Magic Around Us

We often think of magic as something along the lines of a miracle. In the real world, magic is a bad thing because it puts peoples hopes in things that either have no ability to help them or have no desire to help them. But storybook magic is often a means by which a character is given something or an ability that he wouldn’t receive during the natural course of life. But suppose we wanted to apply a similar concept to a story that doesn’t have magic.
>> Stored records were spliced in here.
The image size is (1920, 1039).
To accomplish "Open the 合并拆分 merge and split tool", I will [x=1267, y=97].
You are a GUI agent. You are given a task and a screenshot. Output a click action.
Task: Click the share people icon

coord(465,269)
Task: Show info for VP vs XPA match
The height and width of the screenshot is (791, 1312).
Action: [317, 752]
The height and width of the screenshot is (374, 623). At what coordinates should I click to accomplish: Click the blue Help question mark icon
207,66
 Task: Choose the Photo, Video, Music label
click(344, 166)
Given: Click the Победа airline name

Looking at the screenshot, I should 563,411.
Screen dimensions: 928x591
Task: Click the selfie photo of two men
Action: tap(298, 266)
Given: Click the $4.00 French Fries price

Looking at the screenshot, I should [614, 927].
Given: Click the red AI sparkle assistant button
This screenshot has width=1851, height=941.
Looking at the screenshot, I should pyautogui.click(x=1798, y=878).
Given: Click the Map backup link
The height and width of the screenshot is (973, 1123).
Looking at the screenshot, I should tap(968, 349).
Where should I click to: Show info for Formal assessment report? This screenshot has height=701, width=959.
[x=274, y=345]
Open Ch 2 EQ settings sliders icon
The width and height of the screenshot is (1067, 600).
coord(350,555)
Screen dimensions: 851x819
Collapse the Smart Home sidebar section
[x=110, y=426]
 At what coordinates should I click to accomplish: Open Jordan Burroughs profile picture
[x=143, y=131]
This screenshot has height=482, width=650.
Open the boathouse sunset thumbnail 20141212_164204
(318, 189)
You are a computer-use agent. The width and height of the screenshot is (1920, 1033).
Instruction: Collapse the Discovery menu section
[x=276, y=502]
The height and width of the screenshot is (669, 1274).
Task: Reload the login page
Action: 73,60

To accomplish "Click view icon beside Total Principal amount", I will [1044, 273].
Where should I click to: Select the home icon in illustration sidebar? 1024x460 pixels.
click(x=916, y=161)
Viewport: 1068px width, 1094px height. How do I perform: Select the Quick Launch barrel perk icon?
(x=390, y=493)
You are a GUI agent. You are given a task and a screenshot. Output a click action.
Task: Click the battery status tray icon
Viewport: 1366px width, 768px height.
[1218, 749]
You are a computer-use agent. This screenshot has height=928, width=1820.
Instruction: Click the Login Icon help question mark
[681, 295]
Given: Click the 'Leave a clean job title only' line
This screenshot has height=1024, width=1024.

Storybook magic is an ability of a character or object to do something that we don’t understand. In a more realistic setting, there are many people who have the ability to do things others can’t. In A Little Princess, the appearance of the fine things in her room seemed like magic, even though we know where it all came from. I was at a gas station a few weeks ago when a man showed up with a gas can and asked if I could put fifty cents or a dollar of gas in it. Other than it costing money, it was a small thing for me to go ahead and fill the can. It wasn’t magic, but in a way it was. A character receives a large inheritance. We all know that a large inheritance comes from people working hard and saving their money before they die. It isn’t magic, but it seems like it. There are many ways we can introduce magic into a story that isn’t really magic.


Science fiction uses a lot of magic. In theory, every technology they use could exist someday, but we don’t have it now. It might as well be magic that allows time travel or to go to a different dimension. A spaceship with artificial gravity is also magic. In science fiction, we often assume these thing exist rather than going the normal wish fulfillment route of magic stories, but any of these technologies could be treated as the fulfillment of a wish. So, look around; you just might see magic.